Note on subsample: Subsampling is performed independently in each VJL group for heavy chain sequences. If subsample is larger than number of heavy chain sequences in the group, it is ignored. In other words, subsampling is performed only on groups in which the number of heavy chain sequences is equal to or greater than subsample. DIST_NEAREST has values calculated using all heavy chain sequences in the group for groups with fewer than subsample heavy chain sequences, and values calculated using a subset of heavy chain sequences for the larger groups. To select a value of subsample, it can be useful to explore the group sizes in db (and the number of heavy chain sequences in those groups).

References

  1. Smith DS, et al. Di- and trinucleotide target preferences of somatic mutagenesis in normal and autoreactive B cells. J Immunol. 1996 156:2642-52.
  2. Glanville J, Kuo TC, von Budingen H-C, et al. Naive antibody gene-segment frequencies are heritable and unaltered by chronic lymphocyte ablation. Proc Natl Acad Sci USA. 2011 108(50):20066-71.
  3. Yaari G, et al. Models of somatic hypermutation targeting and substitution based on synonymous mutations from high-throughput immunoglobulin sequencing data. Front Immunol. 2013 4:358.

Examples

# Subset example data to one sample as a demo
data(ExampleDb, package="alakazam")
db <- subset(ExampleDb, SAMPLE == "-1h")

# Use genotyped V assignments, Hamming distance, and normalize by junction length
# First partition based on V and J assignments, then by junction length
# Take into consideration ambiguous V and J annotations
dist <- distToNearest(db, vCallColumn="V_CALL_GENOTYPED", model="ham", 
first=FALSE, VJthenLen=TRUE, normalize="len")

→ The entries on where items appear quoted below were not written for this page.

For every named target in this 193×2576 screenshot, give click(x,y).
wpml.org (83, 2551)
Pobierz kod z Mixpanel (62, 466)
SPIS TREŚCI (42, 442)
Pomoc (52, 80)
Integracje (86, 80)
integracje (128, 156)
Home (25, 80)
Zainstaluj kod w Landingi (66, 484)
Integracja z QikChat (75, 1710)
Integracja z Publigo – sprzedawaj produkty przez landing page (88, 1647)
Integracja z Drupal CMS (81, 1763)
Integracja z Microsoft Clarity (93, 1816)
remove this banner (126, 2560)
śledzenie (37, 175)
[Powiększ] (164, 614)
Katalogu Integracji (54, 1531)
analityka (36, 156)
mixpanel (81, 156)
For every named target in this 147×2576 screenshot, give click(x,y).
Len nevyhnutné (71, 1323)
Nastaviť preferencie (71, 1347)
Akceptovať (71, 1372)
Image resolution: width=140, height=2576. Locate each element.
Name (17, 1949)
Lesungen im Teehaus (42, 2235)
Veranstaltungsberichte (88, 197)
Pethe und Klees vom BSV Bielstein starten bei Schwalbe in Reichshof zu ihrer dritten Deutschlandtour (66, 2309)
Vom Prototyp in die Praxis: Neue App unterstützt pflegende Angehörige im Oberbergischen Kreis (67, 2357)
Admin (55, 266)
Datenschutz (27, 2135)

# Plot histogram of non-NA distances
p1 <- ggplot(data=subset(dist, !is.na(DIST_NEAREST))) + 
theme_bw() + 
ggtitle("Distance to nearest: Hamming") + 
xlab("distance") +
geom_histogram(aes(x=DIST_NEAREST), binwidth=0.025, 
fill="steelblue", color="white")
plot(p1)

2

See also

See calcTargetingDistance for generating nucleotide distance matrices from a TargetingModel object. See HH_S5F, HH_S1F, MK_RS1NF, getDNAMatrix, and getAAMatrix for individual model details.